Derek noticed it too; he swallowed carefully before speaking. “A few more missions. Just making money and such. Why the sudden interest?”
“No reason,” Laura's father lied through his teeth. “We were just—”
Laura got up and left. She couldn't take it any more.
She heard people calling after her, and she heard Derek tell them to calm down. A moment later, he followed her at just less than a run.
Laura waited until they were far away from the rest of the group, definitely out of earshot, before speaking.
“Every word out of their mouths is poison,” she whispered, trying as hard as she could not to cry. This was all her power gave her? She would give it up in a heartbeat, if she could. “They lie, and lie, and lie...”
“Not everything,” he said, quietly. “Not everything, right?”
She blinked away tears that she refused to shed, not willing to turn and face him. “Maybe. Or maybe that's just what's slipping past my filters.”
Derek shifted on his feet. “It's possible... nothing. Nevermind.”
Laura closed her eyes. “It's possible they're doing it on purpose. Testing my limits.” Which just made it worse.
“Yeah,” he said quietly. “That's what I was going to say.”
She started crying.
She wasn't sobbing. Her shoulders weren't shaking. She wasn't facing him, so he shouldn't even have been able to tell.
He walked over to her other side so he wouldn't have to turn her to face the others, and pulled her close.

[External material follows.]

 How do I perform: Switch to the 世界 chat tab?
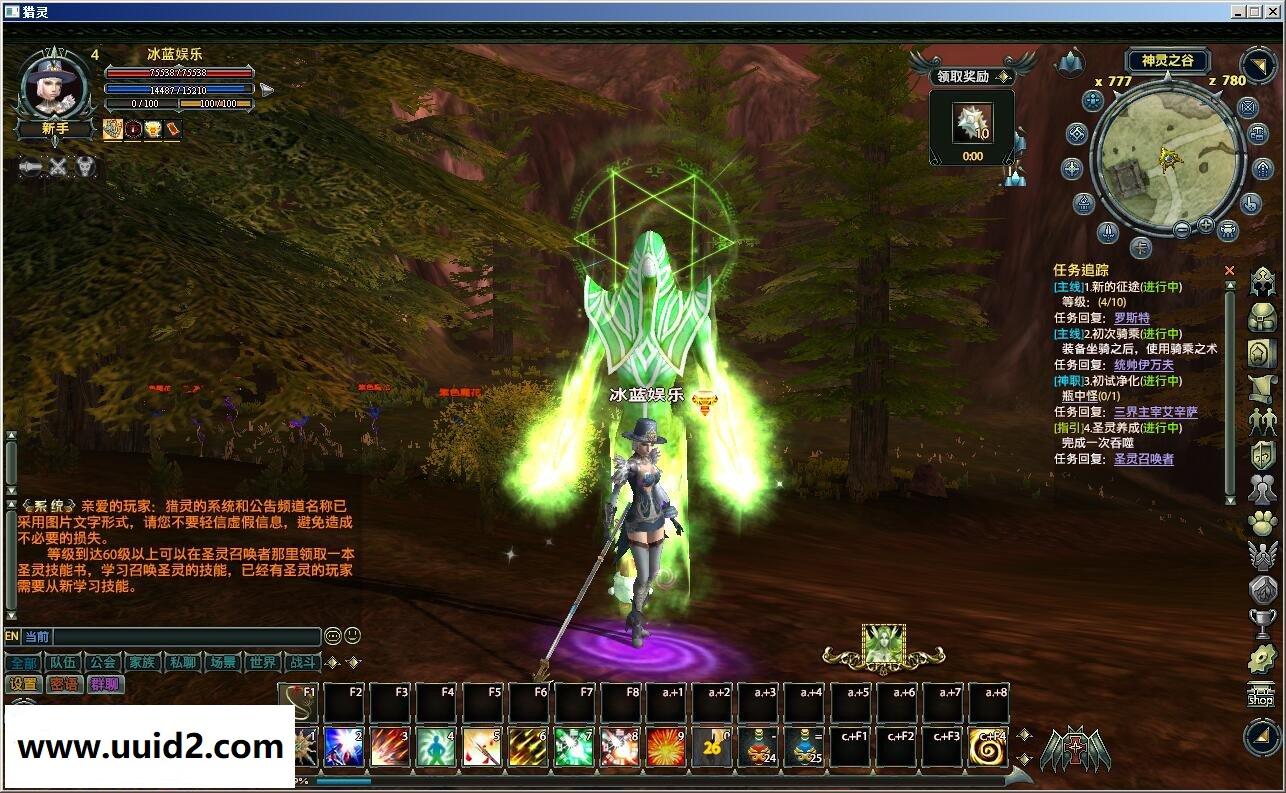pyautogui.click(x=261, y=662)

It was strange, and she couldn't figure out why. It was the same as the last time she remembered, when they were eleven years old. He was still warm, and powerful, though perhaps a little bit less warm, and a little more powerful. It was comforting, but there was something wrong...
That was it.
She hadn't been hugged by anyone for seven years. Not since this idiot, the night before they started middle school. She hadn't let anyone so much as touch her if at all possible. Not even her own stupid father.
Then she started sobbing.
He whispered into her ear that it would be okay, kept whispering for however long it took for her tears to stop flowing, and dry in tracks on her cheeks.
She didn't know how long it was. But it was too soon when Derek spoke. “Everyone's waiting for us.”
That. Moron. She was seriously considering shooting him in the face. She wasn't a tsundere like Akane; she honestly would be doing the world a favor to take this crazy bastard out of it. Seriously, who told a crying girl her time was up?
“Um, Laura?” he whispered. “It's just that hugs give me headaches, and...”
She frowned. “Headaches? Really?”
“Yeah. And we should probably go back soon anyway—”
“Then we can stay like this a little while longer,” she said quietly.
Headaches. Not quite as final as a bullet to the brain, but a fitting punishment for now.